* Problem *
Write out again, exactly, the lines below starting at the one with "Where should I click to: Remove" and ending at the one with "Click the word 'obtaining'".

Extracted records
--- START ---

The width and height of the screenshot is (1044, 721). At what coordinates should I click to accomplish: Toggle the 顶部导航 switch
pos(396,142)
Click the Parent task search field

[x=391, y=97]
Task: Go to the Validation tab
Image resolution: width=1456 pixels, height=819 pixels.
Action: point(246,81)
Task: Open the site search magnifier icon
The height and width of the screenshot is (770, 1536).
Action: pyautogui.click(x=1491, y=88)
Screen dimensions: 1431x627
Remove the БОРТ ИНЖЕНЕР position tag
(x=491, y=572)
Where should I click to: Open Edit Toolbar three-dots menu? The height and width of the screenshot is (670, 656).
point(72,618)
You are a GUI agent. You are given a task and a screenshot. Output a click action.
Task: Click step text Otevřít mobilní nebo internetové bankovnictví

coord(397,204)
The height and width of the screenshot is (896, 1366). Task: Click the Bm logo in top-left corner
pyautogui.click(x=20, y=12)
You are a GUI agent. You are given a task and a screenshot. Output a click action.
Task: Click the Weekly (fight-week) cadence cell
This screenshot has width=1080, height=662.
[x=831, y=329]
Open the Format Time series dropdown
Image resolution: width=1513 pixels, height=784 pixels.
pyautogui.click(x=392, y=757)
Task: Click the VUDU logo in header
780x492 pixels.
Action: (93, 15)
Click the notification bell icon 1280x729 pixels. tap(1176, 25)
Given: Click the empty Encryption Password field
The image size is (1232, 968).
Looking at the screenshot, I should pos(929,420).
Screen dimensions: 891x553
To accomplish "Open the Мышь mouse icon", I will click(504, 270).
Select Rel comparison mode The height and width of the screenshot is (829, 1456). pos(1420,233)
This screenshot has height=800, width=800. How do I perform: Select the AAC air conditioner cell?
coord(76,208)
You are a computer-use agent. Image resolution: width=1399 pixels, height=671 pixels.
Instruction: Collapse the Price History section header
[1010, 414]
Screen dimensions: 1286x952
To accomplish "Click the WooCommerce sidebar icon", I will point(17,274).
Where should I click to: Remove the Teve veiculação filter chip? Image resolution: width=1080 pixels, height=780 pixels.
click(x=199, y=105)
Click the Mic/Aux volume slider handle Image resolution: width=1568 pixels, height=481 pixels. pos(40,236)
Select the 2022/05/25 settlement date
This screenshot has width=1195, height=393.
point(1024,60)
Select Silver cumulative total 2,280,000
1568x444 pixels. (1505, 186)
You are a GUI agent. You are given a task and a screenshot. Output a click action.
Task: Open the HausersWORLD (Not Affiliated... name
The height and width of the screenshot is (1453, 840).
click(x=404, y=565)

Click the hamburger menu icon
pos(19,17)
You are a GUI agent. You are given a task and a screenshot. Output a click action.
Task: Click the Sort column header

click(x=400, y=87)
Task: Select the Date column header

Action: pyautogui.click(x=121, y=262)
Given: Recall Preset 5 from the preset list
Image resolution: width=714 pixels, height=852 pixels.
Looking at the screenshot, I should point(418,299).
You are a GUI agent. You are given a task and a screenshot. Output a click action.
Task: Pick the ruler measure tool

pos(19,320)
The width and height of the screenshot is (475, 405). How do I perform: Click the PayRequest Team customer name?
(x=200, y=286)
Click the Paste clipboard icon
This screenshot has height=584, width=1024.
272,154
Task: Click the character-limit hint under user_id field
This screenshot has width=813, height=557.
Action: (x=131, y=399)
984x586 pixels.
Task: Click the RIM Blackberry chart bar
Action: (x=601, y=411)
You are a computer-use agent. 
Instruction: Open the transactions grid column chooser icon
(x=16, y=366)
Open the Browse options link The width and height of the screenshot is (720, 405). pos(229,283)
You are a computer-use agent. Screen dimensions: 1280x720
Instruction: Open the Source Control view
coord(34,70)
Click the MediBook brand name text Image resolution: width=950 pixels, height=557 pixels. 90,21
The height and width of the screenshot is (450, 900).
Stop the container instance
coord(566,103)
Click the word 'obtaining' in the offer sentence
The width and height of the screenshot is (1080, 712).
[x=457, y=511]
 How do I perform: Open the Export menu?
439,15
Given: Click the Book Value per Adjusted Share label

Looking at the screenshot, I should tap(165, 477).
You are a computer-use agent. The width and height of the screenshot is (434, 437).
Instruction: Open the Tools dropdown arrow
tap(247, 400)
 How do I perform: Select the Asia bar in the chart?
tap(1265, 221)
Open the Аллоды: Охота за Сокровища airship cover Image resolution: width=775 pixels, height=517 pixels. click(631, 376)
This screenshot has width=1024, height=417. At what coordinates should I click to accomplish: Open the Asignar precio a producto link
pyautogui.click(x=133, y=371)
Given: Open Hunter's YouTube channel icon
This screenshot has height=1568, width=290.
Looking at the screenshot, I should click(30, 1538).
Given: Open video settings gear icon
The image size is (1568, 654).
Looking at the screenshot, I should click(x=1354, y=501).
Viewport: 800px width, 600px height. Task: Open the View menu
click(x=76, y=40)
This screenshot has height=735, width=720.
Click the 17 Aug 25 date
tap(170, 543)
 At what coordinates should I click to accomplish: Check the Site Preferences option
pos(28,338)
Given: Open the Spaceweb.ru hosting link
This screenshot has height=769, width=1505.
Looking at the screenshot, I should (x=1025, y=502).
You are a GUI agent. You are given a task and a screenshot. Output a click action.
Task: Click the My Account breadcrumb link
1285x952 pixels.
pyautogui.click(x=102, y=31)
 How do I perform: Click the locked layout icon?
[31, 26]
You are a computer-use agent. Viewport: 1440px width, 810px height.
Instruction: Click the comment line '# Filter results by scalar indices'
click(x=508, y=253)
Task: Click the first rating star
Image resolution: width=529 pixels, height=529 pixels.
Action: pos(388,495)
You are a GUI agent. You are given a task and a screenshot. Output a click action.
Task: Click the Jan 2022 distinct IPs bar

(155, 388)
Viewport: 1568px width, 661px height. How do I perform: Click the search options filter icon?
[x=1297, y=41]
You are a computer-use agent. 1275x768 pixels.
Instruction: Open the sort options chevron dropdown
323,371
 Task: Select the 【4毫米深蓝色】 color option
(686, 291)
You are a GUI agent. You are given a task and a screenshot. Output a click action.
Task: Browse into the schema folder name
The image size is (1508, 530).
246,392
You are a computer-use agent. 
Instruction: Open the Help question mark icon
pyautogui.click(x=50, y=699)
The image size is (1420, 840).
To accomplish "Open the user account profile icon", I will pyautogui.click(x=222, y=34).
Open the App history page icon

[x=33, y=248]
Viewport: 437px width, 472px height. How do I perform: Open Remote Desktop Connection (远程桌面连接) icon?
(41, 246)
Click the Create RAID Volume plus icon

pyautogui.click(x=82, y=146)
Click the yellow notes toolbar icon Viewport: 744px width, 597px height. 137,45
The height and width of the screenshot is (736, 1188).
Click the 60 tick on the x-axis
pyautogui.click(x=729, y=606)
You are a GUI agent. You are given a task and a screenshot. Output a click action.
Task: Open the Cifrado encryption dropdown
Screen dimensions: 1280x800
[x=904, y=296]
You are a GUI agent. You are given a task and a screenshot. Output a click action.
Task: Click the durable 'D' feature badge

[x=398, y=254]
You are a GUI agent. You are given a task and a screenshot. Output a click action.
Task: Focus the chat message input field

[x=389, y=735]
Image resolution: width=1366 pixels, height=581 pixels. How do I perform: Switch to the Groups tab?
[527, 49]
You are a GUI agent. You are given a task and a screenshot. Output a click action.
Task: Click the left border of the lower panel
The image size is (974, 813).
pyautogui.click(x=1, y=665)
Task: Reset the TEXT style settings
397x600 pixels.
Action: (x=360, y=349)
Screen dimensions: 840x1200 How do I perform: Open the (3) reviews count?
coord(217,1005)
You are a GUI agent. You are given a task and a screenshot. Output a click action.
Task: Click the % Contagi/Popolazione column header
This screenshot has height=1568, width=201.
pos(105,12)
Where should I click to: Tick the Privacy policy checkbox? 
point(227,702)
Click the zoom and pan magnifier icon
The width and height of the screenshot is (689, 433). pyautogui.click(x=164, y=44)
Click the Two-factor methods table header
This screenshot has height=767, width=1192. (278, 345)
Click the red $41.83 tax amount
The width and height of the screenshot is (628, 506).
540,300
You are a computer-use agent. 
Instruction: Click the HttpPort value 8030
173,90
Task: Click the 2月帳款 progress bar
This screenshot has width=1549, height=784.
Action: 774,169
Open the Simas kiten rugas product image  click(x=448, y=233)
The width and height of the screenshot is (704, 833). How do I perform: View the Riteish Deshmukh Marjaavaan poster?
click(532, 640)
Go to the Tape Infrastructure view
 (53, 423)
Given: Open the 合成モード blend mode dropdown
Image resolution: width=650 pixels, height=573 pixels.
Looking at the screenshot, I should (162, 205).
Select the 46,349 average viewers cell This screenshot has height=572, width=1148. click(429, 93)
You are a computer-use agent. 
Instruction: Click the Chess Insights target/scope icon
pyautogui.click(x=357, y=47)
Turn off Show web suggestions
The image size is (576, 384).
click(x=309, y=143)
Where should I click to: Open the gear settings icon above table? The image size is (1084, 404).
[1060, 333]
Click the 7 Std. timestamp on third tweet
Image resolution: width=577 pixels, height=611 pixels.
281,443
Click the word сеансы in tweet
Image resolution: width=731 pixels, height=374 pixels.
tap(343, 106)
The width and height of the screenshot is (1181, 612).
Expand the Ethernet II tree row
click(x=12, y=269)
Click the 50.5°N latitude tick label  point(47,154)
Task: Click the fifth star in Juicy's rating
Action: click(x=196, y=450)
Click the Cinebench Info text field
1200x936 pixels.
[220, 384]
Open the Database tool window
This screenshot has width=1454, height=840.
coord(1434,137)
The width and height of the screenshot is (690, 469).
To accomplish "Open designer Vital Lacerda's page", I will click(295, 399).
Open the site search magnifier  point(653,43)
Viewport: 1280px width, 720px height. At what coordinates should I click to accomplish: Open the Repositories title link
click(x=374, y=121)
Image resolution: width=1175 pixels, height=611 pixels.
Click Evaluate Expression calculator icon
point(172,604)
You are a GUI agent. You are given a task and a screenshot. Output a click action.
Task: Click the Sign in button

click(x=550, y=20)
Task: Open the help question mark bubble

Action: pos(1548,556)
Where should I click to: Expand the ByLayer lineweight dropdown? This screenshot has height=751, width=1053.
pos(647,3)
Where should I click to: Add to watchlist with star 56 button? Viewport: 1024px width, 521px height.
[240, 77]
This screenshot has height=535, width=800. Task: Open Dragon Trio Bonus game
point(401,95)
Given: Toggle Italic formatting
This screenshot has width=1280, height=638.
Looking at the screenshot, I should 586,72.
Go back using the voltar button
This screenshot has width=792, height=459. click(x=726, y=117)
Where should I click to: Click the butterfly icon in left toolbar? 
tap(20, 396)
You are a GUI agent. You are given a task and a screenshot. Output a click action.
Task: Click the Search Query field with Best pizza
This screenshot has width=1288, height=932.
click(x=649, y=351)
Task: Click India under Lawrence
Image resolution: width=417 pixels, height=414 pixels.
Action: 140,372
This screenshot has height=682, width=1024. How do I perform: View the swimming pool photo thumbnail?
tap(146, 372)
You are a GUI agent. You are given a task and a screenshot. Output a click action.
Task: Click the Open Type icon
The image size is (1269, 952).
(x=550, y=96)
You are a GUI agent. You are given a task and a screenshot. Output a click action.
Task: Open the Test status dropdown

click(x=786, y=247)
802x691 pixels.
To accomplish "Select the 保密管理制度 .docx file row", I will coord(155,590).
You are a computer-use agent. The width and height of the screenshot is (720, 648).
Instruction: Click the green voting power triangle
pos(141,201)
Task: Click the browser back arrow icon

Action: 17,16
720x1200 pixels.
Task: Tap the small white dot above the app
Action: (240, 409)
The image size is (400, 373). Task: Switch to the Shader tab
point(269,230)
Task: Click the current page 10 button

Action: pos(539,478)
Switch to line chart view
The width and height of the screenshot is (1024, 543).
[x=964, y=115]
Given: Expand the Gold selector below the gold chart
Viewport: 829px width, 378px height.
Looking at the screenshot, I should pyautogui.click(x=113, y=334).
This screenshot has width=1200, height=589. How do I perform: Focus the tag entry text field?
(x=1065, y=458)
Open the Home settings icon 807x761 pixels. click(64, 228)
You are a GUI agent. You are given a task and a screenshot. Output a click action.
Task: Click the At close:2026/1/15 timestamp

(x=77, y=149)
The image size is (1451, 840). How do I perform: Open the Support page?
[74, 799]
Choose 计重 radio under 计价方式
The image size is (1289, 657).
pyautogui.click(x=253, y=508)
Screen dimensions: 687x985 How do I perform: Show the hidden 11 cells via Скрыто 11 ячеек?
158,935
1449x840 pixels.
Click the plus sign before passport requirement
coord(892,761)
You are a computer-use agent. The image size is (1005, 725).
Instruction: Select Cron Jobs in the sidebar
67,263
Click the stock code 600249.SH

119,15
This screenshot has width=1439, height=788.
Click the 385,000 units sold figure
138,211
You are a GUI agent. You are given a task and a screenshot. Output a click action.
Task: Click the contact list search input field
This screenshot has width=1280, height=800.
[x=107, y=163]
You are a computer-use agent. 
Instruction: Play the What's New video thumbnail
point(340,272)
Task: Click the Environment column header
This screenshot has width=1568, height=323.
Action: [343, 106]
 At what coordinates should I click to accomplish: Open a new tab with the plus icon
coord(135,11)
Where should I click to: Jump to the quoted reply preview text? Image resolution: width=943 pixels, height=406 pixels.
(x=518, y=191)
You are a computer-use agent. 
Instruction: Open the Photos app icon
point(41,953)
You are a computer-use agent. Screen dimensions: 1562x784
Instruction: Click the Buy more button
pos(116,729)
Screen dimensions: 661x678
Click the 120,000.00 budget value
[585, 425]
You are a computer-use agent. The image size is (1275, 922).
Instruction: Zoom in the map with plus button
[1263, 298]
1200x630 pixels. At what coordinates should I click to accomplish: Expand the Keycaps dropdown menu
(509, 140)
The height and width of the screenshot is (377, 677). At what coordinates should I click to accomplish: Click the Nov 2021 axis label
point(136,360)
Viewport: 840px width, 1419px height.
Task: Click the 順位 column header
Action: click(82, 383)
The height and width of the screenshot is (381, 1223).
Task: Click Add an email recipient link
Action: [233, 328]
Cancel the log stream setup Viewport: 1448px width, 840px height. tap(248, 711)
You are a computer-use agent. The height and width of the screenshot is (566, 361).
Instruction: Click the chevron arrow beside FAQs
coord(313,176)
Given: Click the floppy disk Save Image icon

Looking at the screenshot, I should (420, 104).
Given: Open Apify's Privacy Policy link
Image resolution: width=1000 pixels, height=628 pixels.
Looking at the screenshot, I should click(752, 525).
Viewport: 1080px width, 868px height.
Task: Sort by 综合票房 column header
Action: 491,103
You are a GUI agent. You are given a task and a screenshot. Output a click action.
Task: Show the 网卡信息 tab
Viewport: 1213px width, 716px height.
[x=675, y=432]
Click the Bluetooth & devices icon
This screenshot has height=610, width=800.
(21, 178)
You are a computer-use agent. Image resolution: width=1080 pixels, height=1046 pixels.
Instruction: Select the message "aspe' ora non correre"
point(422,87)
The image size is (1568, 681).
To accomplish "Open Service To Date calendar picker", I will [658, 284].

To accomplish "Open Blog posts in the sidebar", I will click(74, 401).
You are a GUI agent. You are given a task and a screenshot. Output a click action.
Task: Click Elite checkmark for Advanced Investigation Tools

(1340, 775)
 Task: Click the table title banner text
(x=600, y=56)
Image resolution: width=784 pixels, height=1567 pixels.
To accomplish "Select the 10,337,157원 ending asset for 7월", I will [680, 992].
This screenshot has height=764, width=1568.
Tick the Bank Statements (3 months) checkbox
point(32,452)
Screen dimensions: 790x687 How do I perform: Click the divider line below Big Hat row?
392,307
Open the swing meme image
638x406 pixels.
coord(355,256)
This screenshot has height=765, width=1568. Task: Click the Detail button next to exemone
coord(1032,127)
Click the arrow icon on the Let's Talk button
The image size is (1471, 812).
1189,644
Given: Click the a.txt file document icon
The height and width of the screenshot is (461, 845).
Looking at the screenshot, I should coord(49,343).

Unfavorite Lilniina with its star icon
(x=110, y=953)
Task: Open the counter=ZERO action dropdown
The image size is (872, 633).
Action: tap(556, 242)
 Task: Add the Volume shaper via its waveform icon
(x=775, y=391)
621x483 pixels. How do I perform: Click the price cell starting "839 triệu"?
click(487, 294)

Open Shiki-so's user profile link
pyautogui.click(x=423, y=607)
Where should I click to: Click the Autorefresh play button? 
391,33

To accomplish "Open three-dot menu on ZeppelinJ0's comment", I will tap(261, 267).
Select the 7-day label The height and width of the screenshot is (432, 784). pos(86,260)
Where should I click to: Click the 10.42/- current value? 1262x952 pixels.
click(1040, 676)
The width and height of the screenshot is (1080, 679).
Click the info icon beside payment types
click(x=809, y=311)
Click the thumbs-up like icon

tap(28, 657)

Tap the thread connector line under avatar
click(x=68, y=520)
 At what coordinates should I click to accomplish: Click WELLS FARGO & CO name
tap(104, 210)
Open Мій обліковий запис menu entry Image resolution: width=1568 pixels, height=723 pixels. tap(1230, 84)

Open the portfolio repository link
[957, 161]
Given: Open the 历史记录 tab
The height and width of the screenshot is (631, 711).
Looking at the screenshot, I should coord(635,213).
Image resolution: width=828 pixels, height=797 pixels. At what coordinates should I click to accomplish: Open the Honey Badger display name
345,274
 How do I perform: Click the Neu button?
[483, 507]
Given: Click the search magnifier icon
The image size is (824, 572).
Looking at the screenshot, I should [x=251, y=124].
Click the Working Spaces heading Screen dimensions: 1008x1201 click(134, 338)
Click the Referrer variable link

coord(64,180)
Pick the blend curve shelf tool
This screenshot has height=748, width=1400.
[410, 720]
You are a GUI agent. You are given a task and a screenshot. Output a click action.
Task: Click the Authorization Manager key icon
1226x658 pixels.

--- END ---

* Solved exercise *
Where should I click to: Remove the Teve veiculação filter chip? Image resolution: width=1080 pixels, height=780 pixels.
click(x=199, y=105)
Click the Mic/Aux volume slider handle Image resolution: width=1568 pixels, height=481 pixels. pos(40,236)
Select the 2022/05/25 settlement date
This screenshot has width=1195, height=393.
point(1024,60)
Select Silver cumulative total 2,280,000
1568x444 pixels. (1505, 186)
You are a GUI agent. You are given a task and a screenshot. Output a click action.
Task: Open the HausersWORLD (Not Affiliated... name
The height and width of the screenshot is (1453, 840).
click(x=404, y=565)

Click the hamburger menu icon
pos(19,17)
You are a GUI agent. You are given a task and a screenshot. Output a click action.
Task: Click the Sort column header

click(x=400, y=87)
Task: Select the Date column header

Action: pyautogui.click(x=121, y=262)
Given: Recall Preset 5 from the preset list
Image resolution: width=714 pixels, height=852 pixels.
Looking at the screenshot, I should point(418,299).
You are a GUI agent. You are given a task and a screenshot. Output a click action.
Task: Pick the ruler measure tool

pos(19,320)
The width and height of the screenshot is (475, 405). How do I perform: Click the PayRequest Team customer name?
(x=200, y=286)
Click the Paste clipboard icon
This screenshot has height=584, width=1024.
272,154
Task: Click the character-limit hint under user_id field
This screenshot has width=813, height=557.
Action: (x=131, y=399)
984x586 pixels.
Task: Click the RIM Blackberry chart bar
Action: (x=601, y=411)
You are a computer-use agent. 
Instruction: Open the transactions grid column chooser icon
(x=16, y=366)
Open the Browse options link The width and height of the screenshot is (720, 405). pos(229,283)
You are a computer-use agent. Screen dimensions: 1280x720
Instruction: Open the Source Control view
coord(34,70)
Click the MediBook brand name text Image resolution: width=950 pixels, height=557 pixels. 90,21
The height and width of the screenshot is (450, 900).
Stop the container instance
coord(566,103)
Click the word 'obtaining' in the offer sentence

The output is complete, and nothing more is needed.